Some of my best life lessons and reminders have come from unexpected places. It is odd to think that just as I have grown to love this job and feel like I am making a difference, the year is winding down and it's very likely that I will take another path. In a way I feel like I am breaking hearts and acting as just another disappointing adult they grew to trust that has left them. I have tried to teach my kids that they deserve unconditional love. I want them to make good choices but it's important that they know I will advocate for them even if they make choices to spray breath spray in a boys eyes or curse out a teacher. I do not think that one bad decision or even a pattern of destructive behavior is enough to brand a middle schooler as "high risk". I have found these kids to be incredibly impressionable and perceptive and they will only strive to be as good as the adults around them expect them to be. In many cases those expectations don't exist at home so it is up to us to believe. Another sixth grade boy was eating lunch in my room with a couple of kids already identified as delinquents within the system and commented, "I am so glad to finally be somewhere that I'm not hated" Sometimes in childhood and adulthood the secret to helping someone may really be just that simple.

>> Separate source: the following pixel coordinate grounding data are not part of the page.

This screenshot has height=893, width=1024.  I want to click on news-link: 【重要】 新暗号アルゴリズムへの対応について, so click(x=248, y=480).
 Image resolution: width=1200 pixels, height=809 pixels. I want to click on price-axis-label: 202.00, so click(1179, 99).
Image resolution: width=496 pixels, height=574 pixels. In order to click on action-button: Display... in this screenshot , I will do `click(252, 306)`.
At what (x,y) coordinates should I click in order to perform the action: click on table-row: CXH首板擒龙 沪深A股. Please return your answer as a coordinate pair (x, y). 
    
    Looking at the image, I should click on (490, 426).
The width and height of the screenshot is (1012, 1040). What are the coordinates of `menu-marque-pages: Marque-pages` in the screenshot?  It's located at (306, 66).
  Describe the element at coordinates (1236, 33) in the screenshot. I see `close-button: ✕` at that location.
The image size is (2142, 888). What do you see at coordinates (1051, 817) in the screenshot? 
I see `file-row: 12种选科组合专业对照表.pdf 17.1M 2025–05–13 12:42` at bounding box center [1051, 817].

I have a full caseload now and an even greater unofficial caseload. At one point they had a ton of trouble getting enough qualified kids signed up to even justify the service. My favorite way to reach the kids that need to be reached is to pull them out of in school suspension. One girl in particular walked around outside with me to get out of detention and the next day was in my office telling me about her mothers cocaine addiction and her father's recent suicide attempt. If schools are a microcosm of society then punishing kids for acting out as a result of their life problems is doing no more to rehabilitate them into society than prisons who lock up adults who would be served better in other environments.
The moments where I have felt most helpful never come when I expect them to. If I plan an "intervention" it almost inevitably backfires like the time when I nearly induced a panic attack by trying to lead a girl through a guided relaxation. oops. There was a time when a spontaneous conversation about emotionally abusive relationships and an assessment from a website I had just googled led several 7th grade girls to reconsider their relationships. A popular and bubbly girl that I got to know while coaching volleyball approached me one day to discuss her self mutilation habits.
I have laughed over this job. I have cried over this job. I have realized that it is not separate from life and it is not a category all of its own. I have bonded with people. Not kids, but people who happen to be in an extremely odd life phase and I have tried to tell them that it's ok to fuck up and it is ok to cry about life and it's never too late to start from scratch. I should know.